2 On 12 March 2003, the World Health Organization (WHO) alerted the world to cases of atypical pneumonia, now known as Severe Acute Respiratory Syndrome (SARS). Since then, the WHO has created a virtual research centre, and established a global network, by which treating physicians can share clinical data on treatments and outcomes.
3 As at 14 April 2003, the WHO reported that a total of 3,619 cases of SARS had been diagnosed, with 144 deaths in 21 countries. These shocking figures have since increased, aggravating the plight of economies and public health. To date, there is no treatment for the disease, only preventive measures that could help stem the spread of SARS.
4 The rapid spread of SARS to several countries is primarily due to the ease of air travel. Countries are now beginning to count the cost of the infection. Health care systems have come under severe strains to cope with reported cases and to prevent the spread of SARS to more people. Business and leisure travel by air has drastically reduced. The economic cost to the travel and leisure industries, and to the economy as a whole is mounting. If the spread of SARS is not controlled, it would have a disastrous effect on the world economy.
5 The spread of SARS is however not limited to air travel. Thousands of ships ply every day between ports, carrying with them seafarers from all nations. Cruise ships, ferries and passenger liners in particular carry large number of passengers and crew on each ship. Should any crew or passenger on board be infected with SARS, the disease could spread quickly on the ship to many persons. This is especially so on a passenger ship. With large number of persons on board, it is also extremely difficult to trace those who have come into contact with the person affected by SARS to control the spread of infection.
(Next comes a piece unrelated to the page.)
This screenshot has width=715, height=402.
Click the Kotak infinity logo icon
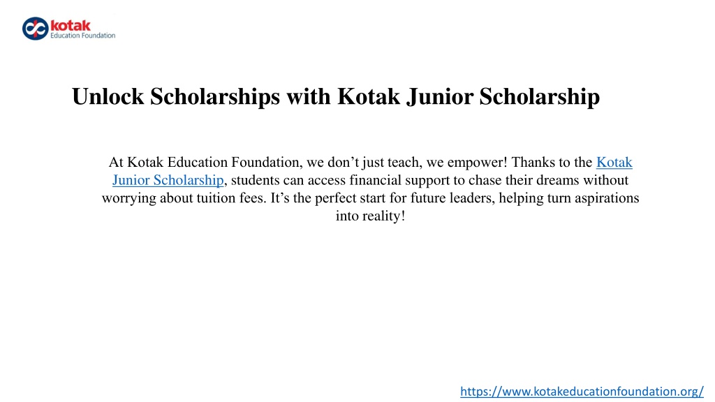pos(35,29)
6 There is therefore an urgent need for the international shipping community to appreciate the potential danger of the spread of SARS through sea travel and to take the necessary steps to prevent any spread. Countries should be ready to handle incidents of SARS on ships in their ports or arriving in their ports. The bulk of the world seaborne trade is carried by ships and all countries should do what they could to ensure that this is not disrupted because of SARS. As the United Nations specialized agency responsible for maritime affairs, the Organization is determined to play its role in helping its Member States to fight against the spread of SARS through shipping.